A good second choice might be October 13, 1909. Pirates beat the Tigers 8-4 to take a 3-2 series lead. Honus Wagner versus Ty Cobb. Babe Adams gets his second of three complete game wins in the series. Four in the seventh for the Pirates gives them the lead for good.
352 West 110th Street was torn down somewhere in the 90's, and I'm assuming that it's going to see a luxury high rise at some point.
But in the early 50's, 110th Street was (let's be blunt here) the last English-speaking block that a six year old kid could know of, at least as far as he could tell. It was definitely a neighborhood unto itself, and since I can remember every other kid in the group pictures I've retained, I can tell you that there were a lot of kids on that block. In terms of ethnicity, it was one of those Hollywood blocks from the mythical 1940's---a mix of Italians, Irish, Jews, Greeks, Scandinavians and even a Russian or two. No blacks or Puerto Ricans, though there were plenty of black kids I played with in Morningside Park (which was NOT considered dangerous at that time---this was when street crime in New York was only a decade removed from its alltime low). The numbered blocks south of 110th Street were Puerto Rican for as far as I could see.
I left in 1951. When I went back to visit just three years later it was much more run down. And when I came back again in 1960 the whole block had "turned" Puerto Rican. All the old families and kids I knew had left, to where I had no idea. I went back a couple of times in the 70's and 80's and my old building was boarded up and more or less left for dead. Do you know if there's a building there now? 352 was the second apartment building west of Manhattan Avenue, about 30 or 40 yards going towards Columbus, directly across from the south entrance to Morningside.
And I can tell you this: To a kid in 1951, that neighborhood was Paradise. It took me over a decade to forgive my parents for having moved to Washington, which was to me nothing but a cow town.
Oh, and one last bit of trivia: The two bedroom apartment we had was $40.00 a month, including utilities. There was a ton of affordable housing in Manhattan all the way up through the early 80's, and not all of it in the slums.
When was Disco Demolition Night in Chicago? I have some relatives of in-laws who might have been, um, participants.
OK, right game, wrong night. It was June 4th. But you're forgiven if you were too drunk to remember the details....
I'm too lazy to go back and read the whole thread; has anybody mentioned Jackie Robinson's first game? That would have been pretty amazing.
Several people did, David.
One of my longstanding window displays in my book shop during the 40th anniversary festivities in 1997 was a repro of The Sporting News writeup of that debut. It showed a big picture of Robinson, with a headline that read, "Debut 'Just Another Game' to Jackie." That headline pretty much expressed why Robinson has always been my favorite player.

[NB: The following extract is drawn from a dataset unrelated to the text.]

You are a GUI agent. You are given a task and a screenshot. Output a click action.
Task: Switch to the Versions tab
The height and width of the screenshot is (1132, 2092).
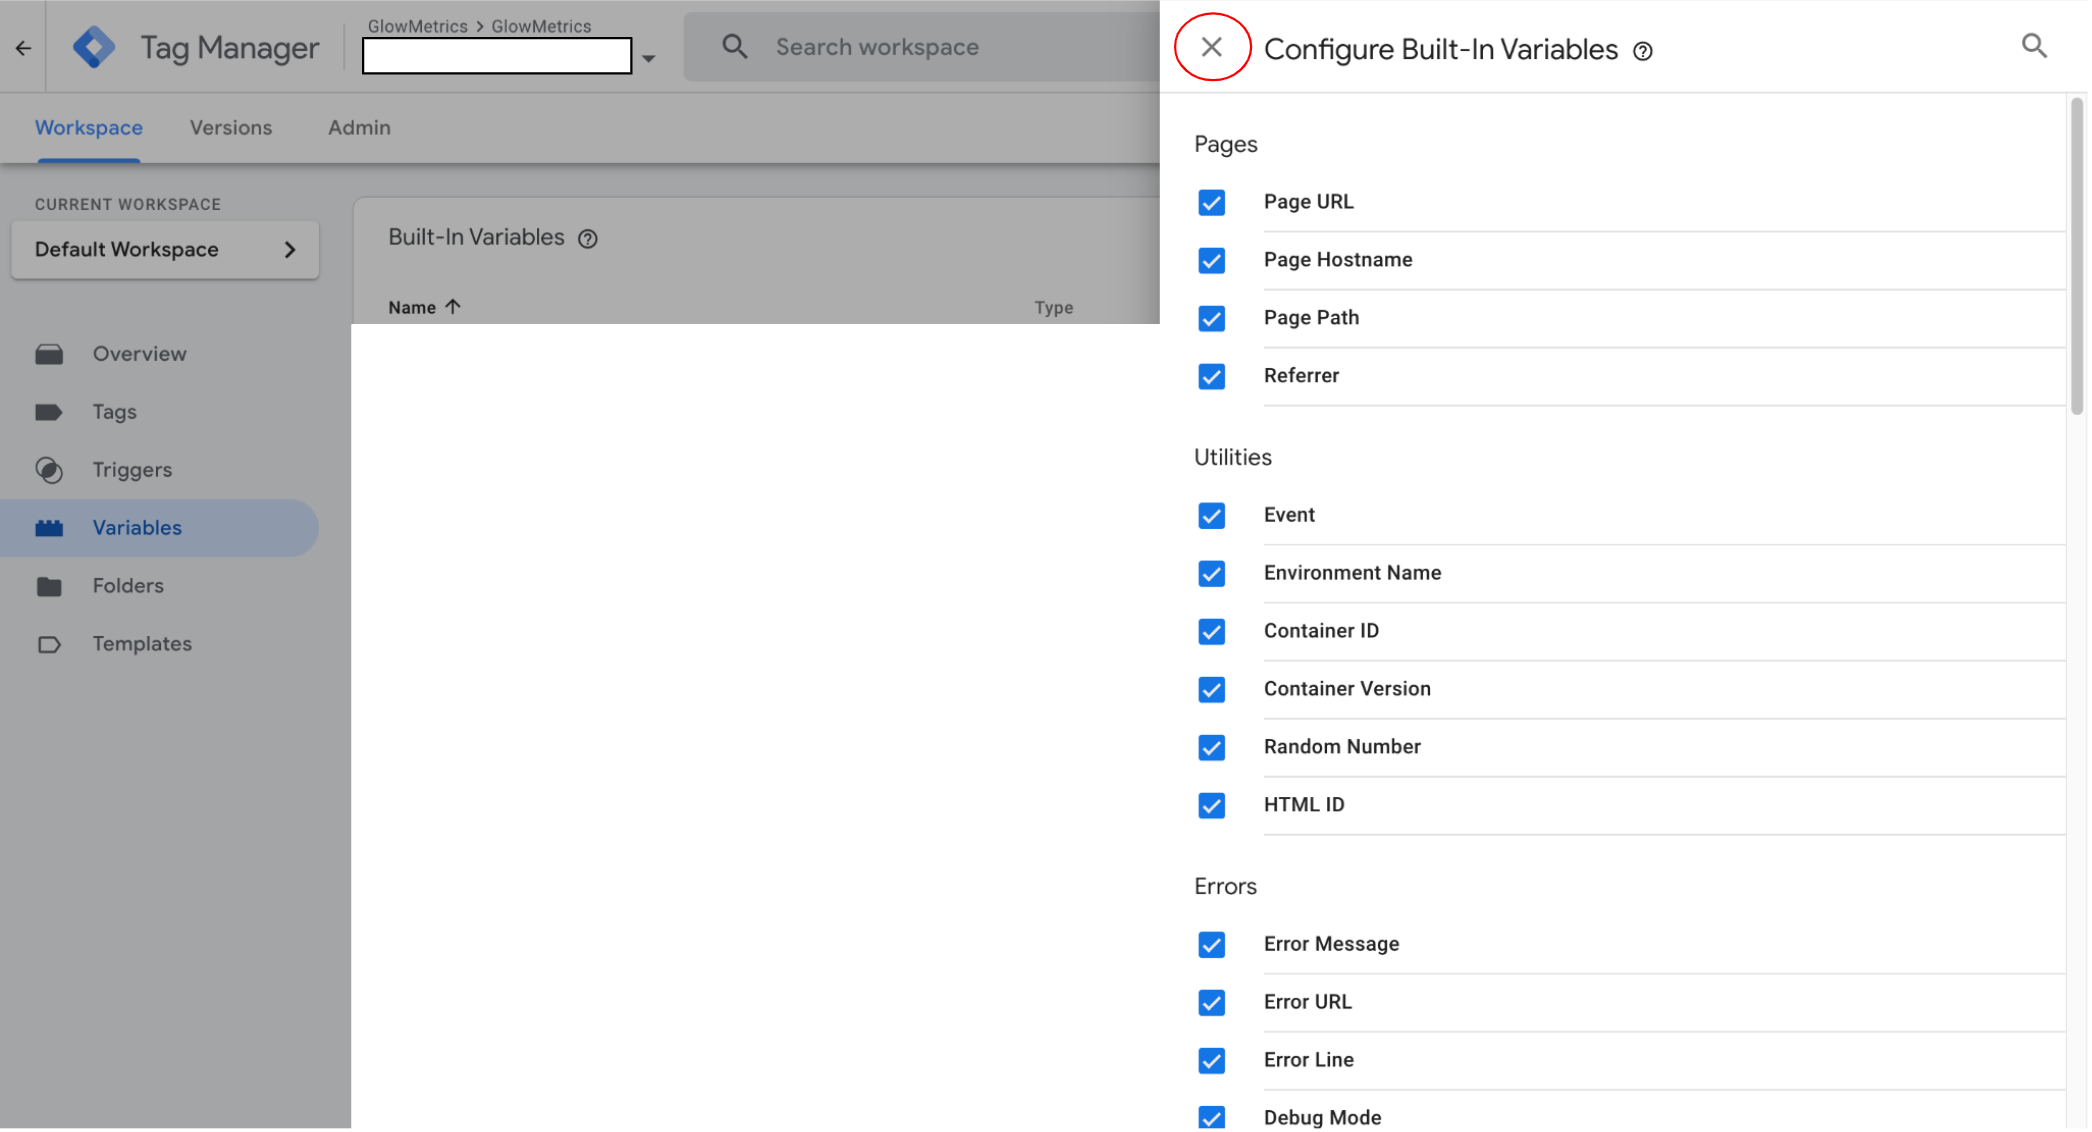(231, 128)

Google Maps shows a pile of dust there, but their photos can be a few years old. I haven't been on that block in 3 years, and I don't have much recollection how it looked, so I have no idea.
The two bedroom apartment we had was $40.00 a month, including utilities.
I hate your parents.
I hate your parents.
You'll hate them even more when I tell you that they paid $18,500 for a 4-bedroom house in the Cleveland Park section of Washington. The mortgage was less than $200 a month on a 15-year loan. And there was a bigger house around the corner that sold "as is" for $5,000 cash---in 1966. Worth about $800,000 today.